Regardless of the CRM2 extension, the onus is undeniably on embedded-commission advisors to prove their worth, caution their fee-based counterparts.
“I do believe that firms will have to offer more and really start to earn their compensation and maybe that takes them expanding services,” said Rona Birenbaum, a wealth advisor with Caring for Clients and a member of the WP Top 50. “We have to develop to accommodate what we’re seeing in the marketplace.
“Some advisors have to take more of a comprehensive approach to how they help people manage their money.”
The comments echo those of other fee-only advisors, coming the same day the industry saw the deadline for implementation of the second phase of CRM2 extended till the end of the year. The third and final phase, of course, goes ahead as planned on July 15, 2016.

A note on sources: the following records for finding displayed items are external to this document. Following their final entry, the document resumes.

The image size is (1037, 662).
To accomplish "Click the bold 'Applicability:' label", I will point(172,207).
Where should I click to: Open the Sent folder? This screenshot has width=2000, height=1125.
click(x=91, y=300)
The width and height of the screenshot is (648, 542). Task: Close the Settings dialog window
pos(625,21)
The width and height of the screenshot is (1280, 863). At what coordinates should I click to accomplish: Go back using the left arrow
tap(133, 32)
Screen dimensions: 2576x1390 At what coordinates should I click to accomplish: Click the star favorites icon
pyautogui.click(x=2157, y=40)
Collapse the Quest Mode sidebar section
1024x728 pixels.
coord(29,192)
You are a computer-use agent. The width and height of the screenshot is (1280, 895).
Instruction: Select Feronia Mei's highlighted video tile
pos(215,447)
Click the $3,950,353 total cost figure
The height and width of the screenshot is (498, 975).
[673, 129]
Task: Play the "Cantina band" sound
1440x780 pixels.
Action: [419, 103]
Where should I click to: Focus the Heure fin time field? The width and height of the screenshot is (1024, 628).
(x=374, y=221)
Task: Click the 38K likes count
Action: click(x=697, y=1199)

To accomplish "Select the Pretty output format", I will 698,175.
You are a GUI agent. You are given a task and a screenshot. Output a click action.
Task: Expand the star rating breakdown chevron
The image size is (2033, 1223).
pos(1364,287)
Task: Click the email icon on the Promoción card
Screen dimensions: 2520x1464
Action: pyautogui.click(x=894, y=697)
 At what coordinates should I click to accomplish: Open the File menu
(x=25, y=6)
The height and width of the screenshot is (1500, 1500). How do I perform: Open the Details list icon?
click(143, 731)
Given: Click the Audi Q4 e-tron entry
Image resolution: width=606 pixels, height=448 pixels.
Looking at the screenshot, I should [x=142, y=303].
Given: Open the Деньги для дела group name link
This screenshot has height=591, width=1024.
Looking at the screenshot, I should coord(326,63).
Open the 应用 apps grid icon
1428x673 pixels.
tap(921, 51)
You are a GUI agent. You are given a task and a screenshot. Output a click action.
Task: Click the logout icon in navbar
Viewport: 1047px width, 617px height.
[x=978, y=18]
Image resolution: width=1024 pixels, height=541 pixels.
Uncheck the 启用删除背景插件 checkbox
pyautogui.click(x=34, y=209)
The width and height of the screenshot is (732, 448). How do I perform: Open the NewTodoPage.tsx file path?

But meeting those disclosure requirements is only part of the challenge for those firms and advisors relying on embedded commissions, say fee-based players, who suggest an overhaul of the traditional model may also be necessary in the CRM2 world of 2017.
With technology strong and a plethora of options out there in the market, advisors will inevitably have to prove their worth more than ever as consumers, clients and investors consider a do-it-yourself approach.
Those challenges come on top of the many associated with CRM2.
The changes announced by the CSA provide more time in 2015, which is much appreciated, says advisors, but the overall time for full-implementation remains the same.